## Supplied passage
ABSTRACT ObjectToString(Object *self) {
  //I recommend changing this to return a String object for garbage collection purposes
  return self->inherits[0];
}

ABSTRACT ObjectProtect(Object *self) {
  self->protected = -1;
  return NULL;
}

Object *ObjectCreate() {
  Object *self = NEW(Object);
  self->refCount = 0;
  self->protected = 0;
  self->fieldCount = 0;
  self->fields = (Field*)malloc(0);
  self->inheritCount = 0;
  self->inherits = (char**)malloc(0);
  ObjectAddType(self, "Object");
  ObjectAddType(self, "Serializable");
  ObjectSetField(self, "protect", ObjectProtect); //Method that protects the object from garbage collection
  // Some default methods to give you ideas on how to improve this object system
  ObjectSetField(self, "finalize", NULL); //Deconstructor
  ObjectSetField(self, "equals", ObjectEquals); //Test if two objects are equal
  ObjectSetField(self, "clone", ObjectClone); //Clone the object
  ObjectSetField(self, "toString", ObjectToString); //Convert object to string representation
  ObjectSetField(self, "serialize", ObjectSerialize); //Serialize the object (save as a structured byte field)
  return self;
}

Just pack these functions in a dll and export the Set/GetField, AddType, and Delete functions. Other DLLs can use these functions to interact with the objects in your program.
And an example code on how to use it

Code:

ABSTRACT PersonSayThis(Object *self, char *msg) {
  printf("%s: %s\n", (char*)ObjectGetField(self, "name"), msg);
  return NULL;
}

ABSTRACT PersonSayHello(Object *self) {
  printf("%s: Hello! I am a person.\n", (char*)ObjectGetField(self, "name"));
  return NULL;
}

Object *Person(char *name) {
  Object *self = ObjectCreate();
  ObjectAddType(self, "Person");
  ObjectSetField(self, "name", name);
  ObjectSetField(self, "sayThis", PersonSayThis);
  ObjectSetField(self, "sayHello", PersonSayHello);
  return self;
}

ABSTRACT StudentSayHello(Object *self) {
  printf("%s: Hello! I am a student.\n", (char*)ObjectGetField(self, "name"));
  return NULL;
}

Object *Student(char *name) {
  Object *self = Person(name);
  ObjectAddType(self, "Student");
  ObjectSetField(self, "sayHello", StudentSayHello); //overwrite 
  return self;
}

int main() {
  Object *person = Person("Bob");
  Object *student = Student("Steve");
  ObjectGetMethod(person, "sayHello")(person);
  if(ObjectInstanceOf(student, "Person")) { //type checking isn't required, but just to make sure it works!
    ObjectGetMethod(student, "sayHello")(student); //Uses StudentSayHello
    ObjectGetMethod(student, "sayThis")(student, "The sky is falling!"); //Uses PersonSayThis
  }
  return 0;
}

 

Pros

• All the great features of shared objects
• Tries to combine the speed of data structure objects with the sharing capabilities of shared objects by only exporting the needed fields
• Protects the fields you don't want visible to the programmer
• Reduces the amount of calls to ObjectGetField

Cons

• Lose some inheritance functionality
• Objects with protected fields need their own serialization methods
• Re-introduces data structure objects
• Might confuse the programmer about the size of the object during memory moves or copies
• Should type check more often

In this object system, the programmer will always see objects as Object*. In the object methods, however, there is some casting to gain access to the protected fields of the object. This can effectively be more user friendly at the cost of potentially buggy code if the creator is not careful.

## Objectives
(1) Answer these questions from the object-system excerpt, each on its own line:
(a) Which two type names does ObjectCreate add with ObjectAddType?
(b) What text does StudentSayHello print after the name and colon?
(c) Which functions does the excerpt say to export from the dll?
(2) Reproduce everything in the object-system excerpt from "Object *Student(char *name)" down to "sure it works!".

## Information supplied
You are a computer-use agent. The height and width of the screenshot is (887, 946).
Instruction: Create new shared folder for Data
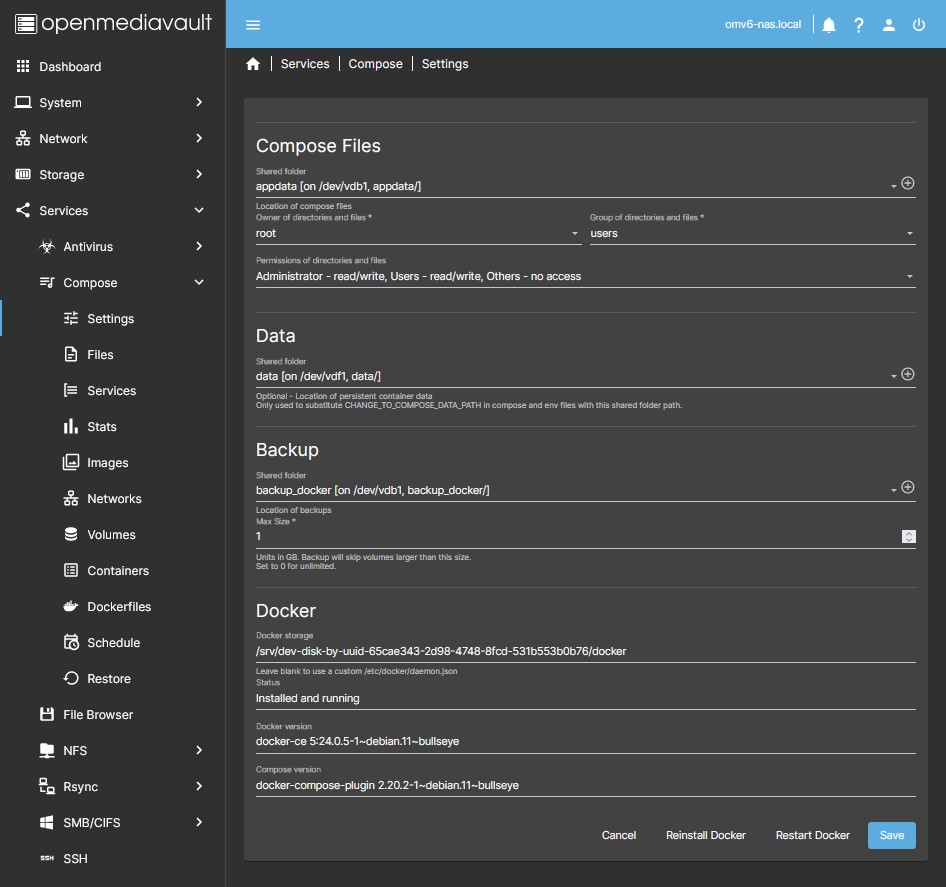908,374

## Answers in order
(1)
(a) "Object" and "Serializable"
(b) Hello! I am a student.
(c) The Set/GetField, AddType, and Delete functions

(2)
Object *Student(char *name) {
  Object *self = Person(name);
  ObjectAddType(self, "Student");
  ObjectSetField(self, "sayHello", StudentSayHello); //overwrite 
  return self;
}

int main() {
  Object *person = Person("Bob");
  Object *student = Student("Steve");
  ObjectGetMethod(person, "sayHello")(person);
  if(ObjectInstanceOf(student, "Person")) { //type checking isn't required, but just to make sure it works!